Little Whernside (604 m) to the north and Great Whernside (704 m) to the west of the reservoir are close by.

The River Nidd flows for approximately 3 km from the flanks of Great Whernside before joining the reservoir.

== History ==
The reservoir was built to supply water to the Bradford area of West Yorkshire. It was built by Bradford Corporation between 1904 and 1919, under the Bradford Corporation Waterworks Act 1890 (53 & 54 Vict. c. ccxxxi) which also authorised the corporation to construct three other reservoirs in upper Nidderdale. Haden Carr reservoir was first built in the 1890s, just below Angram, and the works included the Nidd Aqueduct, by which water was transferred from Haden Carr to Chellow Heights via the Nidd Aqueduct using gravity only and no pumping. A small village was constructed at Angram site to house workers. The dam was faced with stone, which came from a quarry on the south side of the dale above Scar House, two miles down the dale.

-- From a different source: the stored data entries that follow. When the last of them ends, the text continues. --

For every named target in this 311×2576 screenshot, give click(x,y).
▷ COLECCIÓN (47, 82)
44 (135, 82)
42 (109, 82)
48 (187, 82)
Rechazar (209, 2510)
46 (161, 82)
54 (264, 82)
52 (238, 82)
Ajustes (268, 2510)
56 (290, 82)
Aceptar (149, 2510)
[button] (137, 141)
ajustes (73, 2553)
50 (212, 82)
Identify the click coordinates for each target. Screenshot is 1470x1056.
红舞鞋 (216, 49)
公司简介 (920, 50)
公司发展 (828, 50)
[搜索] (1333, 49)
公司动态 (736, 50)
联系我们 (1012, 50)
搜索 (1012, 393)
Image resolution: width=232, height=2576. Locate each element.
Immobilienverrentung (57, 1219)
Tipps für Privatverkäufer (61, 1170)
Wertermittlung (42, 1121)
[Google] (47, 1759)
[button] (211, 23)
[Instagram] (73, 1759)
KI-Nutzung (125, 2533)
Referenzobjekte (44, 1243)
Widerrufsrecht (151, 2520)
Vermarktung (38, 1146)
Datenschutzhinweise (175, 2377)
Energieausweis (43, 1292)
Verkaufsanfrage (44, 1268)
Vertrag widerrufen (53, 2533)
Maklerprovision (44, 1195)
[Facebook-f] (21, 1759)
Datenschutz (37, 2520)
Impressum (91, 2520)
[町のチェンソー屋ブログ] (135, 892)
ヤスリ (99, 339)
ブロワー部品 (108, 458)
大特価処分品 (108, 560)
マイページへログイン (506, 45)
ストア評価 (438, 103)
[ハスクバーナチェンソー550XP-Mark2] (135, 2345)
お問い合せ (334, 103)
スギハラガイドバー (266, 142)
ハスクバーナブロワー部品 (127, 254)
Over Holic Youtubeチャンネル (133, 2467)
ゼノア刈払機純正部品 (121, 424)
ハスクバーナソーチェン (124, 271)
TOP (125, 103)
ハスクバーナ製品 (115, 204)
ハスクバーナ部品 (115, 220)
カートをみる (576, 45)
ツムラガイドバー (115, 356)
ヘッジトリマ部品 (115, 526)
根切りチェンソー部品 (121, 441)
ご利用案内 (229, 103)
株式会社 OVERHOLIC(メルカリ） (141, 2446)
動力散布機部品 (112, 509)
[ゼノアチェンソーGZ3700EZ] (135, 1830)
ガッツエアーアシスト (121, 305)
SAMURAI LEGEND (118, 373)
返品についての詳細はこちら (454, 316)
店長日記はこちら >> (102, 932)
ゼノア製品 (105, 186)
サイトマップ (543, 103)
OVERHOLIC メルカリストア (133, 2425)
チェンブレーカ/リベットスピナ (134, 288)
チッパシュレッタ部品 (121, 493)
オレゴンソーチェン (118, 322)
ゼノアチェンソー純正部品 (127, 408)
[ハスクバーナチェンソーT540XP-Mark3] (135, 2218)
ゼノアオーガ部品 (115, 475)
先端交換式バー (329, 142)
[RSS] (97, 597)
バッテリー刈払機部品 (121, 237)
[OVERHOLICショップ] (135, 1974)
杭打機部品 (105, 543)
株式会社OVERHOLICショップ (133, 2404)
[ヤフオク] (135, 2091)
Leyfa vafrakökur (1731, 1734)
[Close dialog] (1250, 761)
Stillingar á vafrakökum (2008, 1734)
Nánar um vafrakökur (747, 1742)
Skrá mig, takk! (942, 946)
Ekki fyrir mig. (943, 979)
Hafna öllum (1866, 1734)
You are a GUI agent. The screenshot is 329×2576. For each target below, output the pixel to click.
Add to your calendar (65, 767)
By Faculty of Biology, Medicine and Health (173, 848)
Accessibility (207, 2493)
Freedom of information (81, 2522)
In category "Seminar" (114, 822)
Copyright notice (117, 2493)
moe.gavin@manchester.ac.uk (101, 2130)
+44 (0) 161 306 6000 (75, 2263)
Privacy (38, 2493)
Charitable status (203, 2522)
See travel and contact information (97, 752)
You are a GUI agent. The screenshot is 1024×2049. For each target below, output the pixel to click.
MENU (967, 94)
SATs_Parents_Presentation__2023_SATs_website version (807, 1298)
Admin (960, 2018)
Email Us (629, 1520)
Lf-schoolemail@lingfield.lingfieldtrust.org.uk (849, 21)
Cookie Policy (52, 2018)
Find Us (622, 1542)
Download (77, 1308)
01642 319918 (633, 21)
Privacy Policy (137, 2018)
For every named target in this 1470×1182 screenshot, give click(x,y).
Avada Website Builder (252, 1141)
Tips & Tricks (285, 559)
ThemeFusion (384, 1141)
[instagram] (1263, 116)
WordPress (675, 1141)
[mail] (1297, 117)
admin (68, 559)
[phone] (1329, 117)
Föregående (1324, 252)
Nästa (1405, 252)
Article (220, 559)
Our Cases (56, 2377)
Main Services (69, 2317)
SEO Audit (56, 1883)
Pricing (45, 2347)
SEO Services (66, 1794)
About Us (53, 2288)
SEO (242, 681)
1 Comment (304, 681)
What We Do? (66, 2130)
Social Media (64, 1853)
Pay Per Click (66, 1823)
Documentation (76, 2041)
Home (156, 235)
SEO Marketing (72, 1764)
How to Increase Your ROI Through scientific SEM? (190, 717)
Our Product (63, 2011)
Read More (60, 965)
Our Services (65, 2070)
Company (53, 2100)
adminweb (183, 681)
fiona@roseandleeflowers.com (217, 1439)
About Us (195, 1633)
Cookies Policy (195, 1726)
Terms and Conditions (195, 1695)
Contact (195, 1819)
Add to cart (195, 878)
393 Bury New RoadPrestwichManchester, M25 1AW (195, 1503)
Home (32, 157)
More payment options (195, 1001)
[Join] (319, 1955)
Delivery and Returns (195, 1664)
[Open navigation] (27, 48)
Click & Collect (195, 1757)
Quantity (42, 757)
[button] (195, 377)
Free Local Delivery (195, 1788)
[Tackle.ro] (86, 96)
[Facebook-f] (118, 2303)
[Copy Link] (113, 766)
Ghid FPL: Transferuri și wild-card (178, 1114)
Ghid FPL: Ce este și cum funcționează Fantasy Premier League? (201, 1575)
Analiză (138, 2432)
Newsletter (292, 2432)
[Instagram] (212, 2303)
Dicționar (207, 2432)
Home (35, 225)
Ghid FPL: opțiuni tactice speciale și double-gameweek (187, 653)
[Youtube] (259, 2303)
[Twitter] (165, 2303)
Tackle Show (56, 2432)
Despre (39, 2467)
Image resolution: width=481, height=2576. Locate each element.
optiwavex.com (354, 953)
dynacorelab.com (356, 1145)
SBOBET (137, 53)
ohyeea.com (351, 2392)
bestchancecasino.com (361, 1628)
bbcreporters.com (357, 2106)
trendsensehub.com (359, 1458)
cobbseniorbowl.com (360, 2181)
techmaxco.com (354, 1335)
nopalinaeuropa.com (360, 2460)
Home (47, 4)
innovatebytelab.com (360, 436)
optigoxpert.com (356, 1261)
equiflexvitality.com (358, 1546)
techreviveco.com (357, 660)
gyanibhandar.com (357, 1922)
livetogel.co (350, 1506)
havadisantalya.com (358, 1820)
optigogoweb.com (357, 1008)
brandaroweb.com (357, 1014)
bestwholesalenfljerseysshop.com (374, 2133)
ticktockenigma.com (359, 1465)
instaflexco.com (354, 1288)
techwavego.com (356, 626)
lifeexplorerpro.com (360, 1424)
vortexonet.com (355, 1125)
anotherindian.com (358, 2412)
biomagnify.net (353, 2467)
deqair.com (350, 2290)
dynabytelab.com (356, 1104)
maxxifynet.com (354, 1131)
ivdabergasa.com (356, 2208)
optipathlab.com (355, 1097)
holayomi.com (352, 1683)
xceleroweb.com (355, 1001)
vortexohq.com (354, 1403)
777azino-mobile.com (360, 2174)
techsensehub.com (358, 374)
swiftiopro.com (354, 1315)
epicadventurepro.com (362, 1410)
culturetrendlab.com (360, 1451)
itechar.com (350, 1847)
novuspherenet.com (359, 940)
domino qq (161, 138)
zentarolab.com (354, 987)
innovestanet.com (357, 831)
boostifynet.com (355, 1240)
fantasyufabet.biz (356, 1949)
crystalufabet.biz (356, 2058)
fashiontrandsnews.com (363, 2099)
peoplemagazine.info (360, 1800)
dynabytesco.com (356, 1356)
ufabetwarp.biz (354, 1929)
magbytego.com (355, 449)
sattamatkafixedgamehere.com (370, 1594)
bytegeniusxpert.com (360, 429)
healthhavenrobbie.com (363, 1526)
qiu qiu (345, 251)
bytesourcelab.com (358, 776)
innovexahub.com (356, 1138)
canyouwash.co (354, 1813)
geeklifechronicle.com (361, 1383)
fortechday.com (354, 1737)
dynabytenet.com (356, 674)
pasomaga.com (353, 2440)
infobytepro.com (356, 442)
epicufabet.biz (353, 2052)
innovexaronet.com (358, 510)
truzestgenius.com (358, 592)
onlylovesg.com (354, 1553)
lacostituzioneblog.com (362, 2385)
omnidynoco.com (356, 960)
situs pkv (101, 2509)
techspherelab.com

Two bypass channels on each side of the reservoir were used to bypass the reservoir and maintain the level of the River Nidd. Once Scar House Reservoir was constructed, these become obsolete, but control machinery can still be seen on the Nidd and Stone beck inlets.

| Completed | 1919 |
| Dam height | 61 m / 200 ft |

== Facilities ==
There is a shelter near the dam, but no other facilities. Near the dam of Scar House Reservoir, 2 km from the dam of Angram Reservoir, there is a car park, picnic areas and toilets.

There is a public footpath across the dam and around the reservoir. Fishing is not permitted at the reservoir.